Written exercise:
Edit the rows from the line containing "The height and width of the screenshot is (622, 890)." through the line containing "click(x=55, y=168)", putting "logo" in place of "wordmark" and leaving everything else unchanged. Return only those lines.
──────── Recorded information ────────
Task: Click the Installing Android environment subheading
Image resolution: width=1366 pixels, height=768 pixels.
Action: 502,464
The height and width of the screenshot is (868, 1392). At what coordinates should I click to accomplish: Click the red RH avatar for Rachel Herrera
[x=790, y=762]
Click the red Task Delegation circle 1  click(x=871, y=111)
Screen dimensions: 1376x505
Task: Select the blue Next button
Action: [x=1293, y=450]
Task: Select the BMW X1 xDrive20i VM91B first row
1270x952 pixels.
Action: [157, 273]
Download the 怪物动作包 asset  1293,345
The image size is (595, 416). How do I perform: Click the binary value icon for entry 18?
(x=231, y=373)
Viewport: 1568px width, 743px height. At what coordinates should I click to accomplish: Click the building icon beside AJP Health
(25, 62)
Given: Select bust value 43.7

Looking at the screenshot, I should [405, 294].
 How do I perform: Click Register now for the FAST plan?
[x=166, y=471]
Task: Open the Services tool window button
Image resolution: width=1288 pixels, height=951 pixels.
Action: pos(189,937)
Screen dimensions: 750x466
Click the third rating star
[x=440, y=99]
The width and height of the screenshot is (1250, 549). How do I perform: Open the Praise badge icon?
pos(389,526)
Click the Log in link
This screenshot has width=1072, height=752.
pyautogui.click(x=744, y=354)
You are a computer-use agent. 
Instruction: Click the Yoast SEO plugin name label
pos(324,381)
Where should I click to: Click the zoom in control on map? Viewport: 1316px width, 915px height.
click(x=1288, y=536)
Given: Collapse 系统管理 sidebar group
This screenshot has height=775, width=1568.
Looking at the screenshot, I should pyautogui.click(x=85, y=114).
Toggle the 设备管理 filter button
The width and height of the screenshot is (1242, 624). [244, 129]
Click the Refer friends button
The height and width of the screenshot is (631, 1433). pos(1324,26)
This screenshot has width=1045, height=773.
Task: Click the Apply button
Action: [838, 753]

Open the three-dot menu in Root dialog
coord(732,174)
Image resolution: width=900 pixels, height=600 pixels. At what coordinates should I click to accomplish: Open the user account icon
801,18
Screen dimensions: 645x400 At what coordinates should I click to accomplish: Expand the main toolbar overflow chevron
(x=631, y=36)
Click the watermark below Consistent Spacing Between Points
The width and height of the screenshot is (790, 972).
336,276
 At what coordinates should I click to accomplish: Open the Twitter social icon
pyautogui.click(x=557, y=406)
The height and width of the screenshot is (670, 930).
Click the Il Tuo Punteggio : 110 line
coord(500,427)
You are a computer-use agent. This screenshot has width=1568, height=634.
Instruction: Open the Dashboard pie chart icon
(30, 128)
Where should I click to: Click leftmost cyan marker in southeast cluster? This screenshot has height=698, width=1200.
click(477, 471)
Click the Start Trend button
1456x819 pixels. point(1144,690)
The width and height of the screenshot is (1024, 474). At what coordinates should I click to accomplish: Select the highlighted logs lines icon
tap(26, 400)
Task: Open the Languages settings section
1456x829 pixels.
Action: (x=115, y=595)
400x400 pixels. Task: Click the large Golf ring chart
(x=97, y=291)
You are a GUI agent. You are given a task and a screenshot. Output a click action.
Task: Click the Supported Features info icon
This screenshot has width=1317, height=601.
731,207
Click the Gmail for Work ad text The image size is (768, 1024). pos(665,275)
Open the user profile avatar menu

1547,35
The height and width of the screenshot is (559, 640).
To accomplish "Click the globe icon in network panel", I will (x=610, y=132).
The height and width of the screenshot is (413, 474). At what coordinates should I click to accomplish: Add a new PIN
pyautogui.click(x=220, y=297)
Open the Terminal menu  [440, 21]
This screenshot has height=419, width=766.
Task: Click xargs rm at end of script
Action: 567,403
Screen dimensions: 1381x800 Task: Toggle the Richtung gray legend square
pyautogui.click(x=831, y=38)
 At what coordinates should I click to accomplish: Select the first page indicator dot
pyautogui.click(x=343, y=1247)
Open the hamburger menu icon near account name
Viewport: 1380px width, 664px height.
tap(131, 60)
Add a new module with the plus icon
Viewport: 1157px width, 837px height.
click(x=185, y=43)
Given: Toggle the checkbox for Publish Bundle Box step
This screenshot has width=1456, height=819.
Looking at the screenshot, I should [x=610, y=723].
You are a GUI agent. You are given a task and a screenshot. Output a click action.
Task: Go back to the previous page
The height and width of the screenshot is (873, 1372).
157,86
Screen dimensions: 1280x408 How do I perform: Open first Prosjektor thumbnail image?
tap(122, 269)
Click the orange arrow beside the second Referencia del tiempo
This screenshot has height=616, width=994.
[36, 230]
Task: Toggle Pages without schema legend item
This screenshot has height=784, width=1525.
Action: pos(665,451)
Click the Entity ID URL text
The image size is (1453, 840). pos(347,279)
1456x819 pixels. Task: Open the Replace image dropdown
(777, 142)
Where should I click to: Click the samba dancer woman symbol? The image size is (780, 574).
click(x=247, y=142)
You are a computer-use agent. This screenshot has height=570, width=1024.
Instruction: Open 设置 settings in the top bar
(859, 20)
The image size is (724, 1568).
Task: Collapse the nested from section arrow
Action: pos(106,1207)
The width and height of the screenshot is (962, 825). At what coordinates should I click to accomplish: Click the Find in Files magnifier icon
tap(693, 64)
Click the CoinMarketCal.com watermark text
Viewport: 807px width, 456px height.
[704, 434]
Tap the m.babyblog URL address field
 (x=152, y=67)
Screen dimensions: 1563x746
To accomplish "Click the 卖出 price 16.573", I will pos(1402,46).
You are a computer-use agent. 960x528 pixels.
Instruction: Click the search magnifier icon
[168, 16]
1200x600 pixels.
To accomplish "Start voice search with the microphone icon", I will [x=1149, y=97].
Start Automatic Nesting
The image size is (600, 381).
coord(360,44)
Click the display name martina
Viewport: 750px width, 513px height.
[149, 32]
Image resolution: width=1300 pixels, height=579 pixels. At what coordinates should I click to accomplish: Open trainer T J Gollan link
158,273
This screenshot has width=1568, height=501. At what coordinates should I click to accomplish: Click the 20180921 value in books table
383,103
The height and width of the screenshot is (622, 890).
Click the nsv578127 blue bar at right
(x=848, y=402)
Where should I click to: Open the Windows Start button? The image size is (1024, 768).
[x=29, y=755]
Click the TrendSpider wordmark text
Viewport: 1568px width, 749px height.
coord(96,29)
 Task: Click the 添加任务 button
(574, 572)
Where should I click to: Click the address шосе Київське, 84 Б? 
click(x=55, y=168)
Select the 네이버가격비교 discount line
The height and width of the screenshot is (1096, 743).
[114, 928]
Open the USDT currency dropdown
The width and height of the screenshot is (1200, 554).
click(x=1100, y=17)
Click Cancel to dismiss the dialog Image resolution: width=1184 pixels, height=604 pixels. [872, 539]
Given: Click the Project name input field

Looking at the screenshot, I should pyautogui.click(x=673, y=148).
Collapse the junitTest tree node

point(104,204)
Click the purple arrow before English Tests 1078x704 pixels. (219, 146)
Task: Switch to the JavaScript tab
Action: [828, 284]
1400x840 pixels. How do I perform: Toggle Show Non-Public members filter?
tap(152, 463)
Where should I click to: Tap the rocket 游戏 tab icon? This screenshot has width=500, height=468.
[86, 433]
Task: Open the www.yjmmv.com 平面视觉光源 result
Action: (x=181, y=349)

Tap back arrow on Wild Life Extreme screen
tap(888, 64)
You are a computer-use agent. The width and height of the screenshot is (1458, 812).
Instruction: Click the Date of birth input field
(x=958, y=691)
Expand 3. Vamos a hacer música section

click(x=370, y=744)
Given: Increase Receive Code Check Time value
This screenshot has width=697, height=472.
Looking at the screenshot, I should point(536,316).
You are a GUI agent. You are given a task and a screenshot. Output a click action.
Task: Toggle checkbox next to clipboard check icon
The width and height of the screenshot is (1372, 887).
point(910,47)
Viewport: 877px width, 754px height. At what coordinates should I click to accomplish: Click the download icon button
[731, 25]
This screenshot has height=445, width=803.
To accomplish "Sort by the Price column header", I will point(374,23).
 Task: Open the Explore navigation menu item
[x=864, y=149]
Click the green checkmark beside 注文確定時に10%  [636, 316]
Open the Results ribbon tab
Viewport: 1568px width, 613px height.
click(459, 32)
────────
Written answer:
The height and width of the screenshot is (622, 890).
Click the nsv578127 blue bar at right
(x=848, y=402)
Where should I click to: Open the Windows Start button? The image size is (1024, 768).
[x=29, y=755]
Click the TrendSpider logo text
Viewport: 1568px width, 749px height.
coord(96,29)
 Task: Click the 添加任务 button
(574, 572)
Where should I click to: Click the address шосе Київське, 84 Б? 
click(x=55, y=168)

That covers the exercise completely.